Truthfully, I must admit that Yeats wouldn't be one of my favourite poets.  I admire him greatly, but a lot of his poems for me seem either too coded what with all the allegories and references both classical and mystical, or, too vague. (It was with a certain degree of glee alright that I debunked his rural idyll construct in an essay once, preferring the realists of contemporary writers.) But I do love his language. All the lyrical ardor of it. And I love his romanticism ,even if it is misplaced at times. I especially love the descriptive word 'Yeatsian' for all that it implies: the dreamy, romantic, magical, lyrical world in which his poems are set and scripted, the lyrical, finely-wrought verse that pleases the eye as well as the ear, the heart as well as the head.

I find that I love specific lines from his poems more than the entire poems themselves. I couldn't really name you a favourite poem of his (there's a few that wrestle for attention), but I could joyfully recite many favourite lines like: "Come away oh human child, to the waters and the wilds, for the worlds's more full of weeping than you can understand," or the beautiful and evocative "the silver apples of the moon, the golden apples of the sun," or that dramatic tragic declarative refrain of Easter 1916: "All changed,changed utterly, a terrible beauty is born." In all historical accounts of the 1916 Easter Rising I've read, nothing has so effectively summed it up as those terse lines.


I love Yeats's lines as they are so condensed: so much is said in so short a space and said so eloquently. They are resplendent with deep reverie. Feelings, theories, politics, lessons are mashed down into a compact pulp that carries all the meaning of the poem, and can relay a lengthy thesis into a bite-size caption, one that will stick in the head and heart. Truths are coined and contained in the concrete of his sentences: 'The best lack all conviction, while the worst are full of passionate intensity' from 'The Second Coming' is a simple way of explaining the complex problems inherent at the heart of all world crises. Yeats has so many of these lines and it is them that I think of when I think of Yeats' poetry.  Lines that lap on the shores of my mind with syncopated loveliness. Lines that  rhyme just enough to be easily remembered.  Lines that soothe and swoon. Lines that shine the bright light of epiphany. Lines that demand recitation, that long to be spoken aloud, sounded on the breath. Lines that are like words from a spell, incantations of dreaminess. Lines as fragile as dew drops that loop an ethereal idea. Lines that are hearts ease. Lines that are stepping stones to a different plane of existence, that transform and transcend.

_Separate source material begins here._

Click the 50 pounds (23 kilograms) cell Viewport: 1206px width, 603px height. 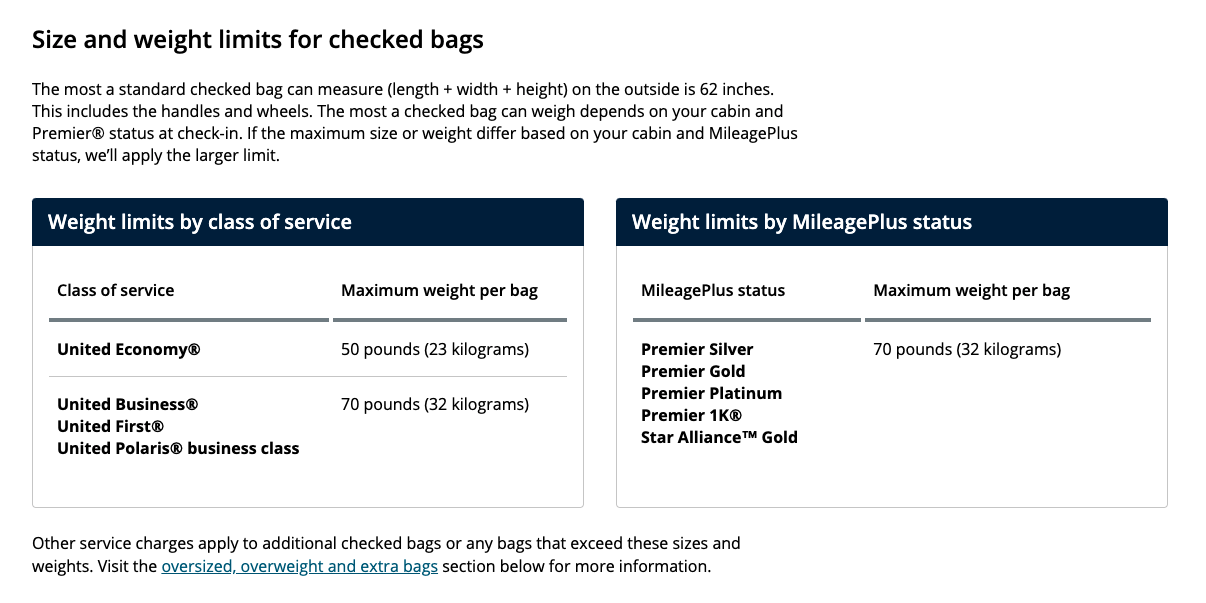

Yeats' lines are famous, not only on the tip of tongues but in popular culture too. Did you know that Cormac Mc Carthy's book (and the subsequent film) 'No Country  For Old Men' took its title inspiration from that very line in 'Sailing to Byzantium'? And that Spielberg's film 'A.I.' about artificial intelligence used the refrain from 'The Stolen Child' as a way of illustrating the young robot boy's wish to be human? And I remember once reading a book which took its whole premise and plot from the main character's remembrance of the poem 'The Song of Wandering Aengus'

For my marking of #Yeats 2015 here, I'm going to share some of these lines here. I hope you enjoy them and, if you feel so inclined to, share your experiences or favourite lines or poems of Yeats. 

~ Siobhán  



*WB Yeats at 150 The Irish Times Supplement














 

"I will arise and go now, and go to Innisfree...
And I shall have some peace there, for peace comes
dropping slow...
There midnight's all a glimmer, and noon a purple 
glow...
I hear it in the deep heart's core."
~The Lake Isle of Innisfree



"And pluck till time and times are done
The silver apples of the moon,
The golden apples of the sun."
~ 'The Song of Wandering Aengus'

"From our birthday, until we die,
Is but the winking of an eye;"
~'To Ireland in The Coming Times'

"A line will take us hours maybe;
Yet if it does not seem a moment's thought,
Our stitching and unstitching has been naught."
~'Adam's Curse'



"How can we know the dancer from the dance?"
~'Among School Children'


"The best lack all conviction, while the worst
are full of passionate intensity."
~'The Second Coming'


"Too long a sacrifice 
can make a stone of the heart."
~'Easter 1916'

"An aged man is but a paltry thing,
A tattered coat upon a stick, unless
soul clap its hands and sing, and louder sing..."
~'Sailing to Byzantium'

"Irish poets learn your trade,
Sing whatever is well made."
~ 'Under Ben Bulben'


"I shall have written him one
Poem maybe as cold
And passionate as the dawn."
~'The Fisherman' 

"I must lie down where all ladders start
In the foul rag and bone shop of the heart."
~ 'The Circus Animals' Desertion'

"I have spread my dreams under your feet;
tread softly because you tread on my dreams."
~ 'He Wishes for the Cloths of Heaven'

"Out of the quarrel with others we make rhetoric, 
out of the quarrel with ourselves, 
we make poetry."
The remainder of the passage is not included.